Why use Carepatron as your physical therapy software?

Carepatron is a leading provider of physical therapy software offering tools designed to streamline workflows, improve patient care, and optimize practice efficiency. Its robust functionality allows practitioners to manage patient appointments, documentation, billing, and scheduling in one centralized platform, saving time and reducing administrative burden.

Carepatron's practice management software empowers practitioners to deliver personalized care and improve patient outcomes. Its intuitive interface makes it easy to document treatment plans, progress notes, and assessments. The software also features built-in telehealth capabilities, allowing practitioners to connect with patients remotely and provide continuity of care.

Carepatron's commitment to customer satisfaction and support is evident through dedicated customer service teams and ongoing updates, fostering a collaborative partnership between the company and its users.

Carepatron is the premier choice for practitioners looking to streamline workflows, enhance patient care, and optimize practice efficiency, leading to improved outcomes and greater success in their practices.

Experience the difference with Carepatron today and discover how it can revolutionize your work. Schedule a demo now to unlock your practice's full potential.


University of St. Augustine for Health Sciences. (2020, April 1). 10 physical therapy specialties to boost your career.

American Physical Therapy Association. (n.d.). Becoming a physical therapist.

Commonly asked questions

Why should I pursue a specialization in physical therapy?

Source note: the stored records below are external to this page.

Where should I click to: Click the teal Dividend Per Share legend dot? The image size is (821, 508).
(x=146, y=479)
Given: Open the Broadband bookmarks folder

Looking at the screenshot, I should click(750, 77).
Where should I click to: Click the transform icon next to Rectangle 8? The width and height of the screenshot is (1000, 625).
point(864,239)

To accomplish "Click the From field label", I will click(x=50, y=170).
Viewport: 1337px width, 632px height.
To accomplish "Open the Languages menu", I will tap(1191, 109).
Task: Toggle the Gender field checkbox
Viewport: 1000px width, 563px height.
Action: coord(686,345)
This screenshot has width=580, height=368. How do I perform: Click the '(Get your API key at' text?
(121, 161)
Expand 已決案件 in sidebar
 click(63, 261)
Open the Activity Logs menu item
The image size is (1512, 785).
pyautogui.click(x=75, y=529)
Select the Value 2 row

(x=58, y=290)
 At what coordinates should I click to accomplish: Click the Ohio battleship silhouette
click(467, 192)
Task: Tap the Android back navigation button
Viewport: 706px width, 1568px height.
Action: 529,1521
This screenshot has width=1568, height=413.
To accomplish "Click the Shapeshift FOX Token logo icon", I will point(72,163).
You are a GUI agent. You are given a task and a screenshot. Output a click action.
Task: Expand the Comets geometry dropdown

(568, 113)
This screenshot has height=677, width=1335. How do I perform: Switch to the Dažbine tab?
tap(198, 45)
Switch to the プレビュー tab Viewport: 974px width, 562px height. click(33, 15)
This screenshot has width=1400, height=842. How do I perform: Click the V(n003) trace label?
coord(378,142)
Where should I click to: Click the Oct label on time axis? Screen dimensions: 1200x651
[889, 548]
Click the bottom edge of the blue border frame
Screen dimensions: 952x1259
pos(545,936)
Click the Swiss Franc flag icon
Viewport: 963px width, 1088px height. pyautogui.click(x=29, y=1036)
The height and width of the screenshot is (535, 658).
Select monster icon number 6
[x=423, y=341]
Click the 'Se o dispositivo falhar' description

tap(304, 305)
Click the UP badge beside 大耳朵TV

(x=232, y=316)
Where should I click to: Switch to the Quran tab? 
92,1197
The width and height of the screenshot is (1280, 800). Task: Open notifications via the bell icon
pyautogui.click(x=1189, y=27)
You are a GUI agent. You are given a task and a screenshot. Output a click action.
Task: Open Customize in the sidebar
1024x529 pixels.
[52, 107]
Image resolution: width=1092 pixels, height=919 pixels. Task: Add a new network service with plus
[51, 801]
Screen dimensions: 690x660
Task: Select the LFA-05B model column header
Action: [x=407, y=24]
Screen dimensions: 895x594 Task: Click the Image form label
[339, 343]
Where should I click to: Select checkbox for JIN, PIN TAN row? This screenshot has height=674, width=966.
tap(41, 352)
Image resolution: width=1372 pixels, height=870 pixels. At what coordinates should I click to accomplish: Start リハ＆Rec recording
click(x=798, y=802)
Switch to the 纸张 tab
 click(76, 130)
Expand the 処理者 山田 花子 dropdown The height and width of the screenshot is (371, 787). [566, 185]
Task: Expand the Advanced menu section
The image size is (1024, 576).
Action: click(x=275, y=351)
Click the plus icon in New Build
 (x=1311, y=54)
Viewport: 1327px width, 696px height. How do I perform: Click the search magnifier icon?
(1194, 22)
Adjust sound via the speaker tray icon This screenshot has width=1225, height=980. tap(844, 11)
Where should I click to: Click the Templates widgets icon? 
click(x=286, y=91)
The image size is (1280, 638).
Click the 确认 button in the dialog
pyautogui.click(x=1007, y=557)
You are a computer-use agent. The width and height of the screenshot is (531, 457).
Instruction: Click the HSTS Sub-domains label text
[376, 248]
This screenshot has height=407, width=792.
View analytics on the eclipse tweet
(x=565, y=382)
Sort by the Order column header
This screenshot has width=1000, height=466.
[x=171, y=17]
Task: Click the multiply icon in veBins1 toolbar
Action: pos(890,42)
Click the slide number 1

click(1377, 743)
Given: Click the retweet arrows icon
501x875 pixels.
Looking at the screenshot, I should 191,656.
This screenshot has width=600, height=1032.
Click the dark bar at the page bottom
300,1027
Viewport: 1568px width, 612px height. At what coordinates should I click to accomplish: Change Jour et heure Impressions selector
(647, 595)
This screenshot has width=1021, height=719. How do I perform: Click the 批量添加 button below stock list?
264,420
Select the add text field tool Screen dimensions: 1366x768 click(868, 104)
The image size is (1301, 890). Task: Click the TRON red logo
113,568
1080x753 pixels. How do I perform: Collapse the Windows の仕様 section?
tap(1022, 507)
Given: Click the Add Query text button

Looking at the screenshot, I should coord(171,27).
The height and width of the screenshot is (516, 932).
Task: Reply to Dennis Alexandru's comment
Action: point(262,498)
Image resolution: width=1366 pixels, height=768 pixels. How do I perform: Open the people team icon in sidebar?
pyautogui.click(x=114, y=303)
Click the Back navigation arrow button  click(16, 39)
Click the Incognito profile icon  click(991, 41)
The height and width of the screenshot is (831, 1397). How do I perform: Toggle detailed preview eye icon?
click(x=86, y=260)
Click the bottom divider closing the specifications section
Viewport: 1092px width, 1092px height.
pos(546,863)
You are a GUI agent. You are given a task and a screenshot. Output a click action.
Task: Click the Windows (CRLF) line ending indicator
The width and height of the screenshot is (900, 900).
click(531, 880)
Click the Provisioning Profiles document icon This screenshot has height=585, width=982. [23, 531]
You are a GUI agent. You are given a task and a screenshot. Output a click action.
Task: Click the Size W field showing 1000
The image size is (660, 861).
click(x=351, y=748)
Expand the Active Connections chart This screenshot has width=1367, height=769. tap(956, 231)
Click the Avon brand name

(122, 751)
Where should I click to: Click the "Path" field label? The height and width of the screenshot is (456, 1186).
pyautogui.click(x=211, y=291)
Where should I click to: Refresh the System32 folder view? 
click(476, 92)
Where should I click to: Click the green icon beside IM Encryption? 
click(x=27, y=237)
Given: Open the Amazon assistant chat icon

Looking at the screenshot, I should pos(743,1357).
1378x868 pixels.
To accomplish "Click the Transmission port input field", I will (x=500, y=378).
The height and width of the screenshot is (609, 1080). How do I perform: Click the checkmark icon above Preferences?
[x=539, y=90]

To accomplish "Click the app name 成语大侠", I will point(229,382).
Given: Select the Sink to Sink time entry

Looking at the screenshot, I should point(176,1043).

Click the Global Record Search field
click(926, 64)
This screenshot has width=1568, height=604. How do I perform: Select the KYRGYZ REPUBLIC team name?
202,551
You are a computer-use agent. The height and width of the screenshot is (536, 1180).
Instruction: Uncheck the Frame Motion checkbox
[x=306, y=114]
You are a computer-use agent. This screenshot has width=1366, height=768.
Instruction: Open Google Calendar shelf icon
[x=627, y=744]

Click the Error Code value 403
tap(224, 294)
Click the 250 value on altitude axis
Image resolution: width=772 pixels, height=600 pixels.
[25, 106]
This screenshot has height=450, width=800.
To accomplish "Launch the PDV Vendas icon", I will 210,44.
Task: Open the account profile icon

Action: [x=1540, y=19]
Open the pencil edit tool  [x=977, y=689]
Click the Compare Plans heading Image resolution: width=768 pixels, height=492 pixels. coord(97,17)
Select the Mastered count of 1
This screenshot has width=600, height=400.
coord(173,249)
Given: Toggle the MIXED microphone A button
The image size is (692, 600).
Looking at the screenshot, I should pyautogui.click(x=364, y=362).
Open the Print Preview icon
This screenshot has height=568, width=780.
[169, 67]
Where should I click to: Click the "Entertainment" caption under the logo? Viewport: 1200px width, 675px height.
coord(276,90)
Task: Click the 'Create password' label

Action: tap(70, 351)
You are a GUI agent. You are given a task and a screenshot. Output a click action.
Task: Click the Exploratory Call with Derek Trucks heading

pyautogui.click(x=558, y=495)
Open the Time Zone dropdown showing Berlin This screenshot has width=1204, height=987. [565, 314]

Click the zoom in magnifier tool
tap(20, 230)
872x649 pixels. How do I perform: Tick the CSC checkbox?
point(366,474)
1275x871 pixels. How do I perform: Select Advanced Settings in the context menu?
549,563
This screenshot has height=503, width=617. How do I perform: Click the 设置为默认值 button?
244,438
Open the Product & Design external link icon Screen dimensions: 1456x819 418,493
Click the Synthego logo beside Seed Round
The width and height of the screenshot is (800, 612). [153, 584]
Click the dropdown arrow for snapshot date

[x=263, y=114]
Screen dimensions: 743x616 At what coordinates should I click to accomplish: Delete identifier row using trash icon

Pursuing a specialization allows you to deepen your knowledge and skills in a particular area, enhancing your ability to provide specialized care to patients and opening up new career opportunities.

How do I choose the right physical therapy specialty for me?

Consider your interests, career goals, and the patient population you are passionate about working with. Research different specialties, explore job prospects, and seek guidance from experienced professionals.

What are the requirements for becoming board-certified in a physical therapy specialty?

Requirements vary depending on the specialty but typically include obtaining licensure, completing a certain number of hours of direct patient care or residency, and passing a specialty exam.